Stim-Funded Highways to Nowhere
The Obama administration has warned that misuse of stimulus funds will
lower a state’s chances of receiving federal help in the future. Today
on the Streetsblog Network, however, The Infrastructurist
has identified seven road projects in six states (Kentucky has two)
that it calls "the most ridiculous new roads being built with stimulus
money." In Texas, for example:
it seems, wants to be like Beijing. With six ring roads, the Chinese
government has made it clear it doesn’t mind letting sprawl continue
without limits around its capital. Houston’s Grand Parkway, at 184
miles in length and a projected cost of $5.1 billion, will be the
city’s fourth outer loop.
The next stretch of the road to be
built, funded by $181 million of stimulus money, would be a 14-mile
corridor running through the traces of Texas’ famous — and now almost
completely destroyed — Katy Prairie, as well as a number of other
uninhabited areas, including a swath of Lake Houston State Park.
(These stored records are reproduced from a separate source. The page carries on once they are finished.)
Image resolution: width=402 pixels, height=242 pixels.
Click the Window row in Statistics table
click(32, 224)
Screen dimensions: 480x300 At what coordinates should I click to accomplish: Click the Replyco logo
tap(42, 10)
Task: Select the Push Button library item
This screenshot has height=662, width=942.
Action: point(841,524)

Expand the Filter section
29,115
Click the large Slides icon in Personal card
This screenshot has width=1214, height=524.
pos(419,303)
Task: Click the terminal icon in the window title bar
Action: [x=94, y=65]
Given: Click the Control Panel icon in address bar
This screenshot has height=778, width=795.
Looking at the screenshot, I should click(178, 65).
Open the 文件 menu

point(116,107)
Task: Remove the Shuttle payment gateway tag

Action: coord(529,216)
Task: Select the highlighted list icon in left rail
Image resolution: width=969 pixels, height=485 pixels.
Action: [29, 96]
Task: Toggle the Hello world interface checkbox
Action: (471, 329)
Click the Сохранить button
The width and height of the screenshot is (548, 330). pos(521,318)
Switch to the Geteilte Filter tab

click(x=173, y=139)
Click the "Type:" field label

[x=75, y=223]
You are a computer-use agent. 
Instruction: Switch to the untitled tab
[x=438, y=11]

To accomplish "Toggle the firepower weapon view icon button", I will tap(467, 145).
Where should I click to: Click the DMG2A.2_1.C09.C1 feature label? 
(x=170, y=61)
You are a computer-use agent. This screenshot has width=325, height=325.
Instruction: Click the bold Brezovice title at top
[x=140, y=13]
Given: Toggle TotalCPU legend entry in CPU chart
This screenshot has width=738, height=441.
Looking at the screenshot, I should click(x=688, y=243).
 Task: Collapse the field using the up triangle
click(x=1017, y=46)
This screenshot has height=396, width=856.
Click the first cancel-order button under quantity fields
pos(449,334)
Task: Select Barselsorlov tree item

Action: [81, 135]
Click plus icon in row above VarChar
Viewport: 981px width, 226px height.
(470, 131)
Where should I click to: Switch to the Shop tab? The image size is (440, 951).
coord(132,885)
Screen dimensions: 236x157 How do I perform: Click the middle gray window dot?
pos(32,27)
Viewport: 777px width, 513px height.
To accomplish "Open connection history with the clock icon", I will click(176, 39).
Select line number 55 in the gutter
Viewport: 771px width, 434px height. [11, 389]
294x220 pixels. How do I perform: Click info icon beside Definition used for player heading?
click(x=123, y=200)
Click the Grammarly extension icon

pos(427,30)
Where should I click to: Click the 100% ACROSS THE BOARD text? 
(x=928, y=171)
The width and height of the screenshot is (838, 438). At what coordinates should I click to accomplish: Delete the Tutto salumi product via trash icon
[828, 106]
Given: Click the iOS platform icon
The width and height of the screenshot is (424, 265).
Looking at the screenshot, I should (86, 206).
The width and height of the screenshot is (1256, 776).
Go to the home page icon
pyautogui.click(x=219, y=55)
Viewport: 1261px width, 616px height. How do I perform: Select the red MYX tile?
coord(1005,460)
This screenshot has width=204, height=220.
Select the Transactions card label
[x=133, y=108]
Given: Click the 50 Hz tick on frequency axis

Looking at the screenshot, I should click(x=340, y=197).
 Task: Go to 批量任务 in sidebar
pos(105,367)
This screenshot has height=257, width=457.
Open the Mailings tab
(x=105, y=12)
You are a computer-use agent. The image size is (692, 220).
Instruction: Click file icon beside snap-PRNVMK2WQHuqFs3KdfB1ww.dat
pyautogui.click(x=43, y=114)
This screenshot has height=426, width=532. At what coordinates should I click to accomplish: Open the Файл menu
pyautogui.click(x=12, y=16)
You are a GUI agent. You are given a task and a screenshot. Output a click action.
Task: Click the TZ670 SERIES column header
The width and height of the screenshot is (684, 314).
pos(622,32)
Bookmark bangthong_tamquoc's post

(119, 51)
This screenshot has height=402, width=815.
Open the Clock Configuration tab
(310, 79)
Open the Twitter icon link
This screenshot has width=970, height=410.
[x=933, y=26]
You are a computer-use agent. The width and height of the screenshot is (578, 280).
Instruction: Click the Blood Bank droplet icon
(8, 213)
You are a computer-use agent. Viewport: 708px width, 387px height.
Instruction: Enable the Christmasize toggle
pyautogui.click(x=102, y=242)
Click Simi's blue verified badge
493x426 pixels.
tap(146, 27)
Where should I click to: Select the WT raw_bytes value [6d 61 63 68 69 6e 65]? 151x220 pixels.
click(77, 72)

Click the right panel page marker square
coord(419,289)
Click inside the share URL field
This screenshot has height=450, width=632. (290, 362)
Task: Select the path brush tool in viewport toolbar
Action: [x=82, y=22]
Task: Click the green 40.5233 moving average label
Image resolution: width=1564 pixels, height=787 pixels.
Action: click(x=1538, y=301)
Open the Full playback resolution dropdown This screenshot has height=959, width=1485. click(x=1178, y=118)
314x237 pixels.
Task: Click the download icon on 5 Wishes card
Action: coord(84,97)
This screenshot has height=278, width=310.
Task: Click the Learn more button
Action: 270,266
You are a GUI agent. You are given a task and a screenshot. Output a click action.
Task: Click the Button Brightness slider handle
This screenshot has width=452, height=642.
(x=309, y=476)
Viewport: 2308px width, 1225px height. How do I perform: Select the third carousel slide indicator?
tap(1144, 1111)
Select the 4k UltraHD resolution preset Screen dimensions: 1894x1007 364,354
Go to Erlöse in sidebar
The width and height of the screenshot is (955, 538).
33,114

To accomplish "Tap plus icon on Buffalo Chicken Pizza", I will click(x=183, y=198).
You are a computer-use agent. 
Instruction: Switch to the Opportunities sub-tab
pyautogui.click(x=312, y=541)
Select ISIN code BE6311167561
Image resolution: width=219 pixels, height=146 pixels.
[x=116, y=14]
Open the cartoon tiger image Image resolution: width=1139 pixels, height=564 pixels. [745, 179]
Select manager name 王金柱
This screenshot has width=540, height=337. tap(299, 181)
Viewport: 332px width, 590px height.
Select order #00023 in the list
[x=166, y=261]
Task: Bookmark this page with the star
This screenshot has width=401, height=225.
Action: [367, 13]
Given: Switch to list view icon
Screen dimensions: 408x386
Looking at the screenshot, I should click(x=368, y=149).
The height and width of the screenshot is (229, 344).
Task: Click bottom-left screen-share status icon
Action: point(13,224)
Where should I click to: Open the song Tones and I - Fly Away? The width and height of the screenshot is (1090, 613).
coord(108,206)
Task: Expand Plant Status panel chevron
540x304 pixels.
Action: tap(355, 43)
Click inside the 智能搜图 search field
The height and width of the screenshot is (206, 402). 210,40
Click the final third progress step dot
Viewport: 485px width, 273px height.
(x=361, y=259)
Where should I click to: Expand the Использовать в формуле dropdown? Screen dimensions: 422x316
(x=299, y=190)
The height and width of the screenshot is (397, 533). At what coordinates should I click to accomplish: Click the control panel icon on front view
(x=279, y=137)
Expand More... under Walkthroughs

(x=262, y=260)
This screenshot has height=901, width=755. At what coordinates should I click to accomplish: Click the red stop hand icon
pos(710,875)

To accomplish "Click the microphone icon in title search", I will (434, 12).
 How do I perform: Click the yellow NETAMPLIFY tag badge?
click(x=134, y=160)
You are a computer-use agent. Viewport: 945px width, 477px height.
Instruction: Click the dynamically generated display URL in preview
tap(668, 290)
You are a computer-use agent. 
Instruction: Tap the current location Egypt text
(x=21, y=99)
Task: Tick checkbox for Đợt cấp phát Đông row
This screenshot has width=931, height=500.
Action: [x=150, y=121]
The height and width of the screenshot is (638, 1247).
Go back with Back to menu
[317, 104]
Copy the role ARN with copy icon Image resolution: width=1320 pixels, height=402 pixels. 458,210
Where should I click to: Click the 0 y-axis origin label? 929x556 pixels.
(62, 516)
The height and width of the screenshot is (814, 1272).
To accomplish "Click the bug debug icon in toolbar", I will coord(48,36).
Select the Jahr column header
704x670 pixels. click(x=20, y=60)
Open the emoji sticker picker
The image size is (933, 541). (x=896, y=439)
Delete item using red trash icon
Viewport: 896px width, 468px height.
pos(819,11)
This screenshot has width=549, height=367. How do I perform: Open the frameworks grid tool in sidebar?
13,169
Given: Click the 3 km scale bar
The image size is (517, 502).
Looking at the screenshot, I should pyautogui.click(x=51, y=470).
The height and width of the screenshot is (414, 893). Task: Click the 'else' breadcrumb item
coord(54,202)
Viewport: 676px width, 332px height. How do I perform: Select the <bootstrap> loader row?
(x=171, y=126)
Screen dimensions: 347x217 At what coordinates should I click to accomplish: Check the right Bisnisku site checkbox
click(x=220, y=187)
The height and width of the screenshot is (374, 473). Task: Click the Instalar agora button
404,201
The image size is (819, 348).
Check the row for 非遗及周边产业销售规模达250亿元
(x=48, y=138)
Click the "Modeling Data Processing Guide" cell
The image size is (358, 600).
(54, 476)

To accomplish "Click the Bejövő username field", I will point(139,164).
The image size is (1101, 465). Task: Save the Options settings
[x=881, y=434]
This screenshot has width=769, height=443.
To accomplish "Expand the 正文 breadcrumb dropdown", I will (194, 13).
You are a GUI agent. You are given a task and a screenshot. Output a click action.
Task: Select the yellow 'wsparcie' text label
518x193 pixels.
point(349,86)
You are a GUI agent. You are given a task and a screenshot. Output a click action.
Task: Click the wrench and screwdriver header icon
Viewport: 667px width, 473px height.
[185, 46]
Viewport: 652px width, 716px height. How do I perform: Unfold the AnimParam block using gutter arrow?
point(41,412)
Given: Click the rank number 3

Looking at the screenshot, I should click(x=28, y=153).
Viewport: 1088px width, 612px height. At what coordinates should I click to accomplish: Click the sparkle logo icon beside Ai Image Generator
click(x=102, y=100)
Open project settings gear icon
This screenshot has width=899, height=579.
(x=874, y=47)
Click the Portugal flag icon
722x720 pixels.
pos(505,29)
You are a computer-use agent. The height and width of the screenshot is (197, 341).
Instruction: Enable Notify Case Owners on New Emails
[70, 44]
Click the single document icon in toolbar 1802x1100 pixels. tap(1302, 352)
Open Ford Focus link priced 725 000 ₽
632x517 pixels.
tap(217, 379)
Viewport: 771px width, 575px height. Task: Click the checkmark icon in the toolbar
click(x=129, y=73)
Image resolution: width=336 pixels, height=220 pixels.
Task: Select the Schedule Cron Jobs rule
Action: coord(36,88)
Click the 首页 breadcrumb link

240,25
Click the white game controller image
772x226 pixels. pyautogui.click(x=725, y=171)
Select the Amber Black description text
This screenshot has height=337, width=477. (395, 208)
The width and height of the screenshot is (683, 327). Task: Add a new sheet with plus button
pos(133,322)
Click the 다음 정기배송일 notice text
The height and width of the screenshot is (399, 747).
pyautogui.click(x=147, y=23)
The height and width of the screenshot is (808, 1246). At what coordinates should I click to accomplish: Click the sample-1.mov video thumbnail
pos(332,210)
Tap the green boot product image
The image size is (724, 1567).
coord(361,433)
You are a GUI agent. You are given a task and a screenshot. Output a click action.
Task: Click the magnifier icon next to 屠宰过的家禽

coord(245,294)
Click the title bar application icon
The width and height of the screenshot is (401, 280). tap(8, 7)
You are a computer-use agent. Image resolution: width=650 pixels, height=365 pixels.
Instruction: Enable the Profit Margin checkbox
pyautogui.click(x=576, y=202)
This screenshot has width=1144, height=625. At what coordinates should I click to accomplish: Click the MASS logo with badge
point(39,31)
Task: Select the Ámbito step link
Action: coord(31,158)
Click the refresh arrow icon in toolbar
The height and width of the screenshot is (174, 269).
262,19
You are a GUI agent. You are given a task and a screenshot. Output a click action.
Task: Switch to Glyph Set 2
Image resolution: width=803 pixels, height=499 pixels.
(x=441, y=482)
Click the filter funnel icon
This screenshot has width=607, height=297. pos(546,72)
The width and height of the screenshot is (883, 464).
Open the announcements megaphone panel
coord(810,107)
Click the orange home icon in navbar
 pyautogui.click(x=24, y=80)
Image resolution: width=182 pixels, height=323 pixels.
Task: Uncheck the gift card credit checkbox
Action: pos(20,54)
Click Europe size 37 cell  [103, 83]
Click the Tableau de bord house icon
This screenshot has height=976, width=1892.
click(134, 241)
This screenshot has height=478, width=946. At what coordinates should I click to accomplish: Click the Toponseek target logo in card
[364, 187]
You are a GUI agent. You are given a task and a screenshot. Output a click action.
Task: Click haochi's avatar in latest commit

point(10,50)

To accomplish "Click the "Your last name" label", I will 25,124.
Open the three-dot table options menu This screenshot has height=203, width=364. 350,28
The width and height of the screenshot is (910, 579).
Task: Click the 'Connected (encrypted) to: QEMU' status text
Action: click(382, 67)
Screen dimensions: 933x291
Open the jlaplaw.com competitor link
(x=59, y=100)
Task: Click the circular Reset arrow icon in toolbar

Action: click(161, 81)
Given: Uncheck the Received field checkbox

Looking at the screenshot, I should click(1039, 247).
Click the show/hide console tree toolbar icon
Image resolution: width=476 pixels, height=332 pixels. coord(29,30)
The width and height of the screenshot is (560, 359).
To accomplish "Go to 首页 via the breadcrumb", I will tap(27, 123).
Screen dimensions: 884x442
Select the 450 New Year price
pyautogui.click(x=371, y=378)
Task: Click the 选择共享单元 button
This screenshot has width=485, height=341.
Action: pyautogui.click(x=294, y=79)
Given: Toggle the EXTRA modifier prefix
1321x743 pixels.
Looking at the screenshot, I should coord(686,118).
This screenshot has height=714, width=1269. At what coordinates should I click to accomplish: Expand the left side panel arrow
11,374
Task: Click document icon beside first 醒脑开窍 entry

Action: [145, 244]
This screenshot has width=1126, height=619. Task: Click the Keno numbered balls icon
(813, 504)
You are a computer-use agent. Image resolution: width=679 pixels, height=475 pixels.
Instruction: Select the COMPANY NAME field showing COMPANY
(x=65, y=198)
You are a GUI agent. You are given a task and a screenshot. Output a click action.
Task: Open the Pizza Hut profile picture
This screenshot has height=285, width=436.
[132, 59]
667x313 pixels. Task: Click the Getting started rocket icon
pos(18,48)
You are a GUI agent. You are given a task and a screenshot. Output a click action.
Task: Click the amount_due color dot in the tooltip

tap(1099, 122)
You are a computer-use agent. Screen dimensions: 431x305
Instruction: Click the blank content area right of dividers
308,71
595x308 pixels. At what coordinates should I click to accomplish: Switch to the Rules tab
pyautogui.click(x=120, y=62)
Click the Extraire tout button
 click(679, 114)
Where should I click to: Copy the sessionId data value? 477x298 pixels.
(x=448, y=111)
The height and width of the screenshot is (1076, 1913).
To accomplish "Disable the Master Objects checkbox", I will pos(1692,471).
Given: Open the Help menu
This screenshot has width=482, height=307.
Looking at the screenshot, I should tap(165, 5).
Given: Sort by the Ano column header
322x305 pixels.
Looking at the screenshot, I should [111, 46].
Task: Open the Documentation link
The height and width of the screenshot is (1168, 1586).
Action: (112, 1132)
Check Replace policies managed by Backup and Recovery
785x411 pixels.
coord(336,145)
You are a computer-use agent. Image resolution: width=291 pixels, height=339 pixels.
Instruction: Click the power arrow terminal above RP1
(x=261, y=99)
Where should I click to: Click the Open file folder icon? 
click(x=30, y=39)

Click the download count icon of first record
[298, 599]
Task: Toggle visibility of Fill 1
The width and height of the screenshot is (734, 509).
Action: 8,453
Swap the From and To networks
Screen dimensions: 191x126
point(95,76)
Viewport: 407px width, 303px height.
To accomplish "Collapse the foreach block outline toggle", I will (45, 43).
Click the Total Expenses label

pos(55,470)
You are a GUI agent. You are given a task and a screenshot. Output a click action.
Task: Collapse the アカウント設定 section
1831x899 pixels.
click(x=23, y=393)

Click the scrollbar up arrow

Other, similarly egregious projects are planned for North Carolina, Indiana, New Hampshire and Maryland.
In more encouraging news, Milwaukee Rising reports on a state effort to outlaw dooring, Matthew Yglesias talks about how congestion pricing would benefit low-income Californians, and Bike Portland follows up on Transpo Secretary Ray LaHood’s positive comments at last week’s National Bike Summit.